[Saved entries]
● ● ●

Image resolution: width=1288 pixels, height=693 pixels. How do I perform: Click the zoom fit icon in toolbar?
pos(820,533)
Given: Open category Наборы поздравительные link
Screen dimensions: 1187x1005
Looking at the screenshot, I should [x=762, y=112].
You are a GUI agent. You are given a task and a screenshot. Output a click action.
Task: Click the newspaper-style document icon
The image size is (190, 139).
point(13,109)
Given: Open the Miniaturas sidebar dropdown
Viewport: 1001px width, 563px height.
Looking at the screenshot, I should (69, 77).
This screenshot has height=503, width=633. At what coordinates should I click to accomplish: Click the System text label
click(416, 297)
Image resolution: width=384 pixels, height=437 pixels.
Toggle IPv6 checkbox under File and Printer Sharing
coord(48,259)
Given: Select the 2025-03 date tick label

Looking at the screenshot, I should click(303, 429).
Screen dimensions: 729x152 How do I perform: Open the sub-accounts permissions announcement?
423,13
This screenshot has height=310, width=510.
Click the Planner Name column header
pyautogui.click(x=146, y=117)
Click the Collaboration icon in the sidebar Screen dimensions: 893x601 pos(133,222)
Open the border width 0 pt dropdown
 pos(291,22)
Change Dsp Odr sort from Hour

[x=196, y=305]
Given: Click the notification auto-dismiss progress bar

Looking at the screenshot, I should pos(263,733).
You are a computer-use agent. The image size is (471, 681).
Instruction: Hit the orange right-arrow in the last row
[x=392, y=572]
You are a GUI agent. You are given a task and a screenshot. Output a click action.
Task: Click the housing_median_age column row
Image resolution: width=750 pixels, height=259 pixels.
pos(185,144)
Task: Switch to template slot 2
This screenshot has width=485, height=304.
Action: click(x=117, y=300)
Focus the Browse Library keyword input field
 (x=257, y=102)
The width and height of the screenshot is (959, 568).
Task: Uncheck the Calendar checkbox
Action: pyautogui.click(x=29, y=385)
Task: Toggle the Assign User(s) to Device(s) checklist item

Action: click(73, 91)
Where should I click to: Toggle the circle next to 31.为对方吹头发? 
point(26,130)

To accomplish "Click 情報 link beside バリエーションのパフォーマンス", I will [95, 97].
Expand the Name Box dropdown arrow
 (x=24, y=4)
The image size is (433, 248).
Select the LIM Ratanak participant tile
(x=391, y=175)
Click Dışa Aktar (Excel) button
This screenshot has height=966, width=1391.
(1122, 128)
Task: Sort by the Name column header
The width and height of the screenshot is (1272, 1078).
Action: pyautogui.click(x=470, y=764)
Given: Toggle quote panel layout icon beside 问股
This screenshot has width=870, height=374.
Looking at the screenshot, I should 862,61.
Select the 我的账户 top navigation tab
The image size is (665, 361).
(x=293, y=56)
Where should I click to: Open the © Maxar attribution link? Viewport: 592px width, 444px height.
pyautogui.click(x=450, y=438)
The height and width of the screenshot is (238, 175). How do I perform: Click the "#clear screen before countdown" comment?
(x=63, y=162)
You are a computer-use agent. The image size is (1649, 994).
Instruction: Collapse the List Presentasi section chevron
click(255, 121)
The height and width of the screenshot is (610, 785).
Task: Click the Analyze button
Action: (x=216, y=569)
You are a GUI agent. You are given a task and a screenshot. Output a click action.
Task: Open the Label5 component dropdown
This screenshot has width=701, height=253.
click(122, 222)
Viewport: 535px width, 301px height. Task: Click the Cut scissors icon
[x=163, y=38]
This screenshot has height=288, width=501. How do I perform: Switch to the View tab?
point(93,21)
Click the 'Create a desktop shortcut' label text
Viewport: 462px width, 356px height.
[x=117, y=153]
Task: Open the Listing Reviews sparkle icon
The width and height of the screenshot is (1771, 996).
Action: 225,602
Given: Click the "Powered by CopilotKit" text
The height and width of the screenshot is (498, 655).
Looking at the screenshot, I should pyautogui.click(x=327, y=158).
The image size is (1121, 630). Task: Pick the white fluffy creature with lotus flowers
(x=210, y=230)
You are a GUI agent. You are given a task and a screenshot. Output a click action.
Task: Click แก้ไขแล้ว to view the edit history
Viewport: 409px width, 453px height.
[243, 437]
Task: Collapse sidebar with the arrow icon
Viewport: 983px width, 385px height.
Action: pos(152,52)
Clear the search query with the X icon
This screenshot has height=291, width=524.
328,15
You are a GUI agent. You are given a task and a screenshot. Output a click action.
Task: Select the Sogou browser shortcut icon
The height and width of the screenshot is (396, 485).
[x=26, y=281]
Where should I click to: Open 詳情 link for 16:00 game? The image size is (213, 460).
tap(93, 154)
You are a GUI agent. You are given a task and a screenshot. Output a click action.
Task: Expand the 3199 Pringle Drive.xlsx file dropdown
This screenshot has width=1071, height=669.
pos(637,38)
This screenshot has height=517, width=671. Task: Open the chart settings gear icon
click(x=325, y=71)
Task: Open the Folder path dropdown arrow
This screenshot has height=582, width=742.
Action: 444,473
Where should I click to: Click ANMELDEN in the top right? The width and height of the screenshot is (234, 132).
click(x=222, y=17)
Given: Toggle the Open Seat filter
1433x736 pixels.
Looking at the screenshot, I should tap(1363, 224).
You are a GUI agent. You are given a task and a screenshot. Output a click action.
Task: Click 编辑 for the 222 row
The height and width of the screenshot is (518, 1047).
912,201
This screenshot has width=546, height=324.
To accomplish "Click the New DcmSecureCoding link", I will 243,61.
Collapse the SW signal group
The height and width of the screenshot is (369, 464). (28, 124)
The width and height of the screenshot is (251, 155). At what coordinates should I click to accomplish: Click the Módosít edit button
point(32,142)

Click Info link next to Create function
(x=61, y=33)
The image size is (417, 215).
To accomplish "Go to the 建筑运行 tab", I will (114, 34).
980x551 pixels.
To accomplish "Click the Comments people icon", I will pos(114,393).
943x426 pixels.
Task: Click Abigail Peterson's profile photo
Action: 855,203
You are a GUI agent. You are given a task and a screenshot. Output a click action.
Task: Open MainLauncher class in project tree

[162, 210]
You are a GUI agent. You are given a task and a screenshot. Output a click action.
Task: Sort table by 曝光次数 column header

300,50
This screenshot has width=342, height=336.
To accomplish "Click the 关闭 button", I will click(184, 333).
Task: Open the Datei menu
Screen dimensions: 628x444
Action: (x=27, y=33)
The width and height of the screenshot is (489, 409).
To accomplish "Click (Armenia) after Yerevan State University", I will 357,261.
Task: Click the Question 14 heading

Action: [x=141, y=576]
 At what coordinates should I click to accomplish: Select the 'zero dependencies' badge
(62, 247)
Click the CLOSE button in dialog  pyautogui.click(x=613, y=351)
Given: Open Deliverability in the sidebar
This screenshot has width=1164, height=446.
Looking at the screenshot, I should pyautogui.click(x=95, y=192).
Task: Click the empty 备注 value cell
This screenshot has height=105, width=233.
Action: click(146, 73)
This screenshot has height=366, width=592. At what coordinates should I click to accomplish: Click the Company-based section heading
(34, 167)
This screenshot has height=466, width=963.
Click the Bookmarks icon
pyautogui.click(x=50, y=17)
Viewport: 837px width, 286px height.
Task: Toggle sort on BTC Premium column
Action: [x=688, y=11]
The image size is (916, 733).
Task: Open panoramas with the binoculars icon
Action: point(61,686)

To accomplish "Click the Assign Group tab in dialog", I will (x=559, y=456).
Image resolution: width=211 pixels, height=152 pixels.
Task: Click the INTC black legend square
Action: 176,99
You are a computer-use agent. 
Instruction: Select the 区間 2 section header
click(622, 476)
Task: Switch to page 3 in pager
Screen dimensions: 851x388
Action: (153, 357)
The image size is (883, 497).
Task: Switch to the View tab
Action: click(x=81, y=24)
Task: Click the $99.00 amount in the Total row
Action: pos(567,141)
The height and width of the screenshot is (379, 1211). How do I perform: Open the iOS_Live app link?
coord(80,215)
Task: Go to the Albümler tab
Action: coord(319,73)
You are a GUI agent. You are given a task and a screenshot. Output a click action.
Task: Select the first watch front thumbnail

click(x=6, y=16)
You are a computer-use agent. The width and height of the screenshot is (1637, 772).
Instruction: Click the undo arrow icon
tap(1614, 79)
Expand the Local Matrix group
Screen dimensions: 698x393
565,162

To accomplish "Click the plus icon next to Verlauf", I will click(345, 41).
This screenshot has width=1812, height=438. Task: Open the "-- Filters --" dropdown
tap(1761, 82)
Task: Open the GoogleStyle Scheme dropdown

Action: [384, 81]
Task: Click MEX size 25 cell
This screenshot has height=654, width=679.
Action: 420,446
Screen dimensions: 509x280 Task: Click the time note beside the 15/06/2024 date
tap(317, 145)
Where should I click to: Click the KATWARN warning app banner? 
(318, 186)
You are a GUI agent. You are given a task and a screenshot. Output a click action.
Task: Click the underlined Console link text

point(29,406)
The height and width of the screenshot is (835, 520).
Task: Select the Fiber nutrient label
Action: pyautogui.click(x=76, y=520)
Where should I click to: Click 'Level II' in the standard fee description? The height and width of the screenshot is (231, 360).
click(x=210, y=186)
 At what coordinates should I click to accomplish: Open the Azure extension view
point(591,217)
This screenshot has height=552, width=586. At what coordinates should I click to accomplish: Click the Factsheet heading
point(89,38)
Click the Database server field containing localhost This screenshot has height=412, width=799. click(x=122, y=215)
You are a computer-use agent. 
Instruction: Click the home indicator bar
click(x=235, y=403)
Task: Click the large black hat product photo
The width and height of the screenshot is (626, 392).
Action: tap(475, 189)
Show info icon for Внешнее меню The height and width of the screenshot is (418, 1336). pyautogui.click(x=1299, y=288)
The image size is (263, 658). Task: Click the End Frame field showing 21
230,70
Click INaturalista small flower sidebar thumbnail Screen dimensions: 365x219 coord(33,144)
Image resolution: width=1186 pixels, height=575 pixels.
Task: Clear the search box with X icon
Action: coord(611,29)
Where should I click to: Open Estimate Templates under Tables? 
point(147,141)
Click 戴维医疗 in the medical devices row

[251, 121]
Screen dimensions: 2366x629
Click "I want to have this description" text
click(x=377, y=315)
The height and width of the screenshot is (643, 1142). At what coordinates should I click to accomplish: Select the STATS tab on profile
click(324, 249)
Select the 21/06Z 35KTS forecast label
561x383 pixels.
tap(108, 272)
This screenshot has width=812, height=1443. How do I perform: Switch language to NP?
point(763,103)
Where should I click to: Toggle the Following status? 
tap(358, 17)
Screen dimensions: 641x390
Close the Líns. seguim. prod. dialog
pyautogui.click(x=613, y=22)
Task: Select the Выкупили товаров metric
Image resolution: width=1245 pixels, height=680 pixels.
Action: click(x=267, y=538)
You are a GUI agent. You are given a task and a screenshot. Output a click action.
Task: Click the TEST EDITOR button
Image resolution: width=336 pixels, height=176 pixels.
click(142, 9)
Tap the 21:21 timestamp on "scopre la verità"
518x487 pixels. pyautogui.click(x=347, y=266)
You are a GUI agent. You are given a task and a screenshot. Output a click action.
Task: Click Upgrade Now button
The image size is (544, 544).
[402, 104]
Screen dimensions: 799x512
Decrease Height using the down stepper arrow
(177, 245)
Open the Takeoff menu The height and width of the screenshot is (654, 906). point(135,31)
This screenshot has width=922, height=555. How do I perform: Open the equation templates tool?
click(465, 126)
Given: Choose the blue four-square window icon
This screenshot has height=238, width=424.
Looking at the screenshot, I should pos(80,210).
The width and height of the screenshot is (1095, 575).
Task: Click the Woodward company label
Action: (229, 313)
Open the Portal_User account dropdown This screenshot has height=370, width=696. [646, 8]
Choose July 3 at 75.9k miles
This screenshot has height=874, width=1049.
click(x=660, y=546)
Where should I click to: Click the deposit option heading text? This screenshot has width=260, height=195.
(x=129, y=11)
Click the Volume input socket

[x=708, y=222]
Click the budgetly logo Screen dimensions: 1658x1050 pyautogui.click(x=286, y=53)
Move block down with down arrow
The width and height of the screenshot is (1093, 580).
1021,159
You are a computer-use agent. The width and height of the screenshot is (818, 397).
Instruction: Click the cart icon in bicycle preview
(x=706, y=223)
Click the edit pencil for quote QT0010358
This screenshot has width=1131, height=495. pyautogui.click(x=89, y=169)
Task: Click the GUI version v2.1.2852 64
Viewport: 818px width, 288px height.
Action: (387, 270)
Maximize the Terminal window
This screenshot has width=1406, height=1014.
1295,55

● ● ●

Among the entries, find every line holding "computer" and return it.

* [Your response]
You are a computer-use agent. The image size is (471, 681).
You are a computer-use agent. The image size is (1649, 994).
You are a computer-use agent. 
You are a computer-use agent. The width and height of the screenshot is (1637, 772).
You are a computer-use agent. 
You are a computer-use agent. The width and height of the screenshot is (818, 397).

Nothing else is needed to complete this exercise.